Make the most of this season's peaches with this delightful peach crisp. Fresh peaches (or tinned if fresh aren't available) sit under a layer of crisp, buttery oatmeal crisp topping (with my special tip for making the crisp crisp in texture!). Perfectly simple but SO satisfying. This is a pushy recipe Dear Reader!
When you've got peaches, make peach crisp! So what is a crisp? And what is the difference between a crisp vs a crumble vs a cobbler? A crumble is made with flour, sugar and butter while a crisp is made with the addition of rolled oats but the two are used almost interchangeably and I know that I always tend to add oats to my crumble topping. A cobbler is an American biscuit topping that can be shaped into rounds and baked on top of the fruit.
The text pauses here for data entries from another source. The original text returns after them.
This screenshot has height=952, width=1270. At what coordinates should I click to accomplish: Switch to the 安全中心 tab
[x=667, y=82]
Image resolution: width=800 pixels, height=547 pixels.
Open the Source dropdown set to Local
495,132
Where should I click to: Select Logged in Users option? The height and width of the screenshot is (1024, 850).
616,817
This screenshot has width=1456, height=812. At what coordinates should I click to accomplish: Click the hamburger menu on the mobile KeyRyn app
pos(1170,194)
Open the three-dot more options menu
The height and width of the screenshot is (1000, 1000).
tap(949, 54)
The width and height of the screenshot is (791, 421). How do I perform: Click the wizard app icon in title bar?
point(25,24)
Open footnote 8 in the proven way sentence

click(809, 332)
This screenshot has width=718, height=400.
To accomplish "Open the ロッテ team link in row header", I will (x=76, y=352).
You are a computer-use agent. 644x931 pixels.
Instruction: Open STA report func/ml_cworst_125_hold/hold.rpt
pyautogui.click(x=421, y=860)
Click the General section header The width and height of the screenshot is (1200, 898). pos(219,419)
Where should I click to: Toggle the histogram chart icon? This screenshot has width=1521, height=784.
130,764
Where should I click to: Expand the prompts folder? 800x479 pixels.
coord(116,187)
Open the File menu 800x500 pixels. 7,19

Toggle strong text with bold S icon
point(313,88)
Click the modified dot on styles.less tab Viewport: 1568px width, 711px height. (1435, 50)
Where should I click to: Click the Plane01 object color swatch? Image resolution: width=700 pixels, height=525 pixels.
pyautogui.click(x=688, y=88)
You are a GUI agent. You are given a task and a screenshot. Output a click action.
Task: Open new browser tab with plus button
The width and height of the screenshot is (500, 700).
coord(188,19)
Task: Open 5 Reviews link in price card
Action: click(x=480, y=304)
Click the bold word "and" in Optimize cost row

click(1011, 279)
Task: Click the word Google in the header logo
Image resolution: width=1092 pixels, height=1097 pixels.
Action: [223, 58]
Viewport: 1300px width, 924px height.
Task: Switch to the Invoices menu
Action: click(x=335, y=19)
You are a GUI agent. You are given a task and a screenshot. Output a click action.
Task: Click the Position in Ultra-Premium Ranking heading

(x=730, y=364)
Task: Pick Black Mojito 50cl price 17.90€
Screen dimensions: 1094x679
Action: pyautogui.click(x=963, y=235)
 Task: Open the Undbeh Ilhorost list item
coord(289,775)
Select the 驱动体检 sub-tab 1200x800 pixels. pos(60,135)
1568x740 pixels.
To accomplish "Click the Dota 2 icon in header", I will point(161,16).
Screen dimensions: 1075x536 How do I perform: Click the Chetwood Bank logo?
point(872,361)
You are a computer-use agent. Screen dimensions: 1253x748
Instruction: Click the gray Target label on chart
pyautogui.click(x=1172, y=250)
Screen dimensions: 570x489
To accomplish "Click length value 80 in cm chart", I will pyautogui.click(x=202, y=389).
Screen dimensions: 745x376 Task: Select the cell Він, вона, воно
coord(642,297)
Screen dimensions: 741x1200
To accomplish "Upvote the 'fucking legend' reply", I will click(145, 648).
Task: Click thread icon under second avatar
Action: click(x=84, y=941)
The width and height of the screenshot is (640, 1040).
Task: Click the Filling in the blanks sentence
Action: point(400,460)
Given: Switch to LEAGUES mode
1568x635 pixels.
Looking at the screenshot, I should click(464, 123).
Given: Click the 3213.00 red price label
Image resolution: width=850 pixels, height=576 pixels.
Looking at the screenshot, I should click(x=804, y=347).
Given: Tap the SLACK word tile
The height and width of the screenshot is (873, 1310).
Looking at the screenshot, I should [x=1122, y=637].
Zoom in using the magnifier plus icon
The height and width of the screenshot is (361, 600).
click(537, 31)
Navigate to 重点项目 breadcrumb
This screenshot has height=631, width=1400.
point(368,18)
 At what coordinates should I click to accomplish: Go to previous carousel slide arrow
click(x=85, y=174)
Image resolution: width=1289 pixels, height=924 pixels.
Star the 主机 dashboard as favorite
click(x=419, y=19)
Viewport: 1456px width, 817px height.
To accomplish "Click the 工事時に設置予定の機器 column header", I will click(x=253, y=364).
My Secret to a Crispy Textured Crisp! As crumble and crisp are used interchangeably, I wanted to make the crisp a bit crispier to give it a distinction from crumble. I remembered back to when I worked making desserts for a Southern USA restaurant and the owner explained the differences between the three and how he managed to get his crisp, well um crisp! It was with a twice-baked topping! If you bake it straight onto the fruit then the juices from the fruit will meld into the topping and will make it softer. If you crisp up just the topping in the oven first before adding it onto the fruit then it gets extra crisp. I also added my own touch to make it super crisp and that was to use half raw sugar for the added crunch and I added lots of almonds too. This ratio of fruit to topping is my perfect ratio (which basically favours the crumble so it's 55% crumble, 45% fruit). If you're a fruit fiend feel free to increase the fruit ratio.
Tinned vs fresh peaches? You can use whatever you have in season. At the moment we have an abundance of fresh peaches in stores so fresh is perfect but tinned is totally fine and really cuts down the preparation time.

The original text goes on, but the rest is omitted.